22人が立候補して全国でも屈指の激戦となっている参院選神奈川選挙区に、NHK党から4人の公認候補が出馬している。非改選の欠員補充を合わせ計5議席を争う同選挙区では、それぞれ2人を擁立した自民党や立憲民主党を上回り、同一政党として最も多い。ただ、選挙公報で党名を掲げているのは1人だけで、有権者からは困惑の声も聞かれる。N党の狙いは何なのか─。

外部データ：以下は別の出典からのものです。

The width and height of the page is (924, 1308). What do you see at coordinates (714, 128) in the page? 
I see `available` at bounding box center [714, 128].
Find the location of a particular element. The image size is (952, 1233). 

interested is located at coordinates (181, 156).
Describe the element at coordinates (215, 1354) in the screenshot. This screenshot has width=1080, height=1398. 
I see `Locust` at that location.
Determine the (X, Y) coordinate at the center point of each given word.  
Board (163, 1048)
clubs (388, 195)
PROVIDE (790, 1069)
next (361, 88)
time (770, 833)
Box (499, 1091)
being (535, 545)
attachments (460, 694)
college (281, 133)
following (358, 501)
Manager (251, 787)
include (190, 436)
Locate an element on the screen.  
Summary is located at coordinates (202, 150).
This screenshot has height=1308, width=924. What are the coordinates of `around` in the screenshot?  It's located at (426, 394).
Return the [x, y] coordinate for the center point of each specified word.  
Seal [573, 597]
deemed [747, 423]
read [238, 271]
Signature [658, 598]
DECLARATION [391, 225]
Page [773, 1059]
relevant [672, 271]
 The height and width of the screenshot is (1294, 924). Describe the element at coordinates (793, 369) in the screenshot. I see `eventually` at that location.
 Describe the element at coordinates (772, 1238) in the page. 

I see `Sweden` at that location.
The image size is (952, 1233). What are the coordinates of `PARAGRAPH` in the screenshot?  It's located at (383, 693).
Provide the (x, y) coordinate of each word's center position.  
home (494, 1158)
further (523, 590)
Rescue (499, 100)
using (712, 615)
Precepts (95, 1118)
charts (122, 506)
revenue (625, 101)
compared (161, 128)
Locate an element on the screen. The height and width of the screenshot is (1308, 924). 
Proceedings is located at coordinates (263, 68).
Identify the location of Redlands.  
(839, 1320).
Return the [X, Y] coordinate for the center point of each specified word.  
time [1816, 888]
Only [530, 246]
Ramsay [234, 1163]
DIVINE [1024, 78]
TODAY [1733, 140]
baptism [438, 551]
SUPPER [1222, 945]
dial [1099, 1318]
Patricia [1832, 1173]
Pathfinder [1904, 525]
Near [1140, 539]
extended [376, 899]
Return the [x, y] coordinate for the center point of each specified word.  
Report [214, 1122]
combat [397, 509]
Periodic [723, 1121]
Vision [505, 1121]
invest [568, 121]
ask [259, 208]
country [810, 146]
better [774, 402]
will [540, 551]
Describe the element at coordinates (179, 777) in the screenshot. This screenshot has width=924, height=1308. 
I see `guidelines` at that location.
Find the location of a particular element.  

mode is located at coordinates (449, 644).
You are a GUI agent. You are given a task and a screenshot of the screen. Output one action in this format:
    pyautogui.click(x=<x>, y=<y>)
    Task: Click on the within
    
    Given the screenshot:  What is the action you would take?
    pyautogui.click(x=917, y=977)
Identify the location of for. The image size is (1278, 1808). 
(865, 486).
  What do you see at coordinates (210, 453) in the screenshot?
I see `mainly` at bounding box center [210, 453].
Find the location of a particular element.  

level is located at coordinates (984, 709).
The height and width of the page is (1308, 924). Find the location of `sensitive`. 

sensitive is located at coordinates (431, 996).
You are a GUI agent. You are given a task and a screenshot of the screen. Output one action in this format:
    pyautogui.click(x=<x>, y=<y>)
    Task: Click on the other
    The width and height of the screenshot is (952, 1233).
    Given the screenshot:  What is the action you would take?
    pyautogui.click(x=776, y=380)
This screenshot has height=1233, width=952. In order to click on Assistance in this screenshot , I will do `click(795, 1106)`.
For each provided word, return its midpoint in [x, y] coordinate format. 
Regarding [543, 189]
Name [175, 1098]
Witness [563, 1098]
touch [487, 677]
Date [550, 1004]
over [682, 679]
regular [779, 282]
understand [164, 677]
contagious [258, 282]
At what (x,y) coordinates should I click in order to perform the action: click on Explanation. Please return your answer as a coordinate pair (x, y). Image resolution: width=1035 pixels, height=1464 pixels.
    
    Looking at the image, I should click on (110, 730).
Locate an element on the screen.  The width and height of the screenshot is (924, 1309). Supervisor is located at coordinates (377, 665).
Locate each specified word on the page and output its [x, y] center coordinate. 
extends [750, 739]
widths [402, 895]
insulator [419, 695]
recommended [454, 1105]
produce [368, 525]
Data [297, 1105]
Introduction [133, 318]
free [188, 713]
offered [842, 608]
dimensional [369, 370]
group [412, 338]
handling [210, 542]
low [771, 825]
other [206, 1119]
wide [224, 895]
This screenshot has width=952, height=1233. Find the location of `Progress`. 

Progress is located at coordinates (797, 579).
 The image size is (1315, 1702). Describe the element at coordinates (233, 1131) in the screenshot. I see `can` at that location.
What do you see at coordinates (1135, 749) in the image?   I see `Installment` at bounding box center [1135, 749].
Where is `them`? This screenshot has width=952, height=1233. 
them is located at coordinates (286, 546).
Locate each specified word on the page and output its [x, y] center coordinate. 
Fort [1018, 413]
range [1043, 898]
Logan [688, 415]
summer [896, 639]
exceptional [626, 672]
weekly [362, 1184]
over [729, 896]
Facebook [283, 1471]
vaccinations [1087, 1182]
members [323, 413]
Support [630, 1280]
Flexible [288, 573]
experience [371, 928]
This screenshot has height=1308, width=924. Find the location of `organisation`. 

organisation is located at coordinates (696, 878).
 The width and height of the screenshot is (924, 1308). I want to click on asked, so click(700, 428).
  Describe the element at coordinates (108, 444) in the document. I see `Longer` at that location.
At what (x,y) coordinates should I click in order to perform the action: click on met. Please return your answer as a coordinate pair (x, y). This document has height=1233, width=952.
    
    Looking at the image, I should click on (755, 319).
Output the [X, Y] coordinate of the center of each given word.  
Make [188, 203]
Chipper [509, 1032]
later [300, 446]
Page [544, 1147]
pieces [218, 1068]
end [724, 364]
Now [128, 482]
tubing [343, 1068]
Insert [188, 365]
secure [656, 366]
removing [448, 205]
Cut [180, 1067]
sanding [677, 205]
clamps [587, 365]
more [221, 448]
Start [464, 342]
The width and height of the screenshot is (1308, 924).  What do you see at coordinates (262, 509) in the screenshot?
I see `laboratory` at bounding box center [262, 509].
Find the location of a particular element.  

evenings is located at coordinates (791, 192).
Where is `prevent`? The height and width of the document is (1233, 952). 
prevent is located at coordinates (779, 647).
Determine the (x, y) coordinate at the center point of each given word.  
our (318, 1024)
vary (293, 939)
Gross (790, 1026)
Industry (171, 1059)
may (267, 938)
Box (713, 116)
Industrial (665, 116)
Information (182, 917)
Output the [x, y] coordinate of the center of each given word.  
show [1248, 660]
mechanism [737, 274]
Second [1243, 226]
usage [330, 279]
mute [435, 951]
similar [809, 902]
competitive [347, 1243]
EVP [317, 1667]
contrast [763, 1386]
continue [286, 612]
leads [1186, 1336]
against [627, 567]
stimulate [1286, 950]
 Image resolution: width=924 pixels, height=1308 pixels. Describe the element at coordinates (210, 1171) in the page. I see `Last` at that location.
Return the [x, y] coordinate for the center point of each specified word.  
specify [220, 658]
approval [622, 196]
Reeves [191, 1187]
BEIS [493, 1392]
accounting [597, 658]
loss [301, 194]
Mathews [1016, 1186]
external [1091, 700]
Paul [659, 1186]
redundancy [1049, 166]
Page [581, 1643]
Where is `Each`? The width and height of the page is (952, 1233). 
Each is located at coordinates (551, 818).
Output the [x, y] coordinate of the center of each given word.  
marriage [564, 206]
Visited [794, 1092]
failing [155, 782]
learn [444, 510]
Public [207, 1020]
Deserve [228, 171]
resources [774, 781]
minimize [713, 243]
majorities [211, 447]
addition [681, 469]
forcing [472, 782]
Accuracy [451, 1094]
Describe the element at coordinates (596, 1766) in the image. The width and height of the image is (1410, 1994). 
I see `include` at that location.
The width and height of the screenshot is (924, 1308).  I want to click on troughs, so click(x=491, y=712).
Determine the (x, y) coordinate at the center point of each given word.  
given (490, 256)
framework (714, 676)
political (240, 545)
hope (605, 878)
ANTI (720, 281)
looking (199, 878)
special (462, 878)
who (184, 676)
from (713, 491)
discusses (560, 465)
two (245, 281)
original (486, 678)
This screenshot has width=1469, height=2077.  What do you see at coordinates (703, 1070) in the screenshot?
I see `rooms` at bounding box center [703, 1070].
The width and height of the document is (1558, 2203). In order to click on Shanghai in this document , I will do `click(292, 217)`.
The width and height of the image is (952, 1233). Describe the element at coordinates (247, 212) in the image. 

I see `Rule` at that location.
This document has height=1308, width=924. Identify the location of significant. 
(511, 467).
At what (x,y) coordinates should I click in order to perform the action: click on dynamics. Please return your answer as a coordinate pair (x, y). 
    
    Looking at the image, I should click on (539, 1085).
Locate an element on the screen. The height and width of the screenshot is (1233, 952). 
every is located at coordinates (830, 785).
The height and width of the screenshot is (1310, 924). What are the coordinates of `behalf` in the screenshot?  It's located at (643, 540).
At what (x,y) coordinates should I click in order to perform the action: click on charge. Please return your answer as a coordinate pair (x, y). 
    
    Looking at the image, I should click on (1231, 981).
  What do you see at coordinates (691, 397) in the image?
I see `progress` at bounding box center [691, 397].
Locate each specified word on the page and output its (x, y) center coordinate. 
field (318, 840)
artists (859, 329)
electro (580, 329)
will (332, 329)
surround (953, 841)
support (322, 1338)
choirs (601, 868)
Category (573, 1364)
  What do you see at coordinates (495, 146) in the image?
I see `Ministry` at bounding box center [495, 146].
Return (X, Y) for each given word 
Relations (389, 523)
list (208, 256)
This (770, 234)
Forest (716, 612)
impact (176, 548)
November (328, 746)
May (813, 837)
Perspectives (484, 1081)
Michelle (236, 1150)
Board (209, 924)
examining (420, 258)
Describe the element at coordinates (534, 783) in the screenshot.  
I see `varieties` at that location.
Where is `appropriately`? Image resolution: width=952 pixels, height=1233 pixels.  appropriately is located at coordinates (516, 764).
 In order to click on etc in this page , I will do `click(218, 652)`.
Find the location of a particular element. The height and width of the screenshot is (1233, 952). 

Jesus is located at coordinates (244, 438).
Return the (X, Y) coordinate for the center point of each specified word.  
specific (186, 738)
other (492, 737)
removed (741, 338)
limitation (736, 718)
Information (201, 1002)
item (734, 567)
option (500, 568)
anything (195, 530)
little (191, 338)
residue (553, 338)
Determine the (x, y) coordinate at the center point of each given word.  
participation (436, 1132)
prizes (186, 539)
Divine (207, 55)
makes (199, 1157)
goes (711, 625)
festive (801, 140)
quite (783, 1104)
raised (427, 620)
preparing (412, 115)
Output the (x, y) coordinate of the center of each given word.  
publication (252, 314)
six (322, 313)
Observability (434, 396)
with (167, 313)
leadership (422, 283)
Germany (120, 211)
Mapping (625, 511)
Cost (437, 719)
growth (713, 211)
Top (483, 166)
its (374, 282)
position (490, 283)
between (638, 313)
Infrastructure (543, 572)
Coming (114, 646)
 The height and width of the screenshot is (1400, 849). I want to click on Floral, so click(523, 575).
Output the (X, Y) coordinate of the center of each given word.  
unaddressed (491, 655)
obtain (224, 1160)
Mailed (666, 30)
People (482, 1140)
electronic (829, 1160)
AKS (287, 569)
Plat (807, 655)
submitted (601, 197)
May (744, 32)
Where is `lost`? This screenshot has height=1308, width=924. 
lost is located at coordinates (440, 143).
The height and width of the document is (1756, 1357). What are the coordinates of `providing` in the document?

「どうやったら持続可能な林業ができるか、考えてください」
6月30日、伊勢原駅前。N党新人の飯田富和子氏(53)は、首から提げたスピーカーを通して訴えを続けていた。時折、NHK問題についても言及するものの、演説の大半は自身が携わってきた国内林業の活性化や森林保全の推進が中心。通りかかった男性は「どこの党の候補者か分からなかった」と話した。
N党から出馬した新人4人のうち、党が「一丁目一番地の公約」に掲げるNHKの受信制度改革を中心に訴えているのは、重黒木優平氏(35)のみ。小野塚清仁氏(49)は政治参加の促進、橋本博幸氏(39)はマイノリティーへの支援を中心に訴えており、飯田氏を含めた3人の選挙公報に党名の記載はない。県選挙管理委員会によると、選挙公報や選挙ポスターに党派名を記載する義務はないという。
こうした戦略をN党関係者は「NHK問題を支持する票の分散を防ぎ、支持の裾野を広げるため」と説明。全国で2%以上の得票率を確保し、政党要件を維持する狙いからだという。